A frequently cited piece of traditional guidance is to stop eating at roughly 70–80% fullness rather than eating to capacity. The reasoning given is mechanical: an overfull stomach is considered to burden digestion directly, regardless of food quality, simply through sheer volume.

Chewing thoroughly, eating without rushing

Eating quickly, while distracted, or under stress is traditionally considered to impair digestion — partly a practical observation (poorly chewed food is harder to break down) and partly tied to the Spleen's traditional sensitivity to mental state, discussed in our Seven Emotions article. A rushed, stressed meal is considered a poorly digested meal, independent of its nutritional content.

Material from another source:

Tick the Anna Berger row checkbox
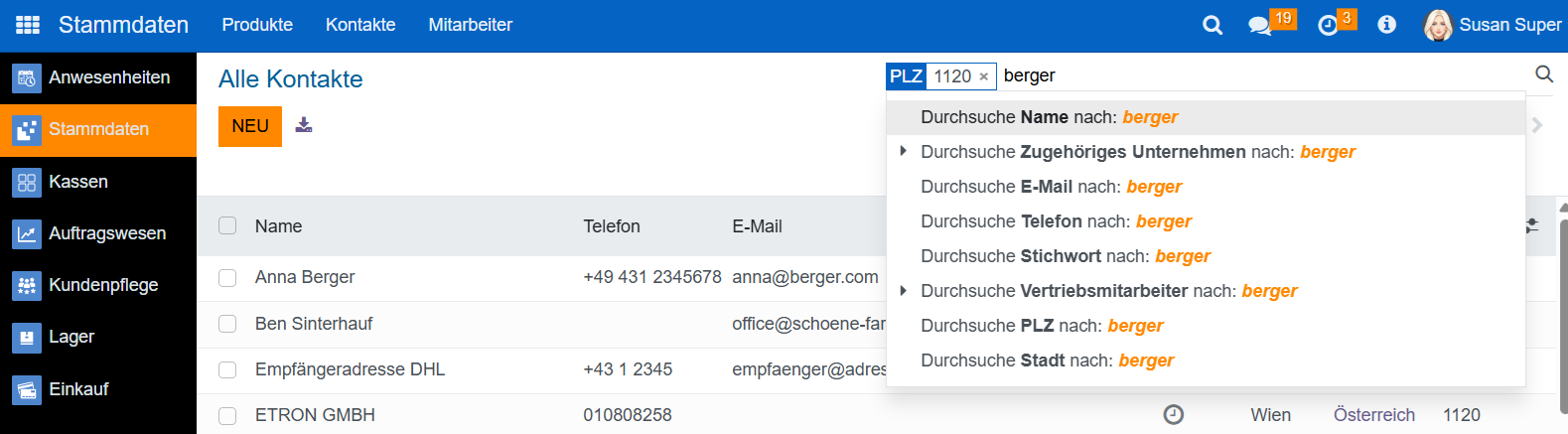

Limiting excess dampness-generating foods

Heavy, greasy, very sweet, and dairy-rich foods are traditionally associated with generating dampness when eaten in excess — not forbidden outright, but flagged as foods that ask more of digestion than they give back, especially for anyone already leaning toward the Phlegm-Dampness pattern described in the Constitution Quiz.

Movement after eating

A short walk after a meal, rather than immediately sitting or lying down, is a small, frequently repeated piece of traditional guidance — movement is thought to support the Spleen's job of transporting and transforming what's just been eaten.

The underlying theme

None of this is about a specific diet plan or a list of forbidden foods — it's a set of habits around how eating happens, layered on top of what's being eaten. In TCM theory, the Spleen and Stomach are considered remarkably responsive to consistency: small, steady, unhurried habits, repeated daily, are treated as more protective over time than any single "good" or "bad" food choice in isolation.